Stored items

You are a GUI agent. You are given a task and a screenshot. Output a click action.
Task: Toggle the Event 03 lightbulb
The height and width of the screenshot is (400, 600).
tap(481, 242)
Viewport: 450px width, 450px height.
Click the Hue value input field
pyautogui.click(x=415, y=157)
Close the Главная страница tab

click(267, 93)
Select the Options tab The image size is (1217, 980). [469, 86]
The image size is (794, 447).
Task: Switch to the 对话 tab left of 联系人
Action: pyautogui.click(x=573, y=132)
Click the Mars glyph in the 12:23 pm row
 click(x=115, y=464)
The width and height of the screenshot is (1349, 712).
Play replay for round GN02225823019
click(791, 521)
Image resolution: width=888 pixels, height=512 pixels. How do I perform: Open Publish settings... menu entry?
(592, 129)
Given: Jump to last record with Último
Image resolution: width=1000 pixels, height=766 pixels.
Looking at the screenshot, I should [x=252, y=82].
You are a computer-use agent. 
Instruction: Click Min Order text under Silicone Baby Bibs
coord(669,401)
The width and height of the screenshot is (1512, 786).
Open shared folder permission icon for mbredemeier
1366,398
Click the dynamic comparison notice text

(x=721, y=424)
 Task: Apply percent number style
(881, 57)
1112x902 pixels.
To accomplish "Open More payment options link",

*What the exercise asks:*
Only the lines from the one containing "Instruction: Click Min" through the last line of the records above are to be reproduced, exactly and with both ends included.

*Your response:*
Instruction: Click Min Order text under Silicone Baby Bibs
coord(669,401)
The width and height of the screenshot is (1512, 786).
Open shared folder permission icon for mbredemeier
1366,398
Click the dynamic comparison notice text

(x=721, y=424)
 Task: Apply percent number style
(881, 57)
1112x902 pixels.
To accomplish "Open More payment options link",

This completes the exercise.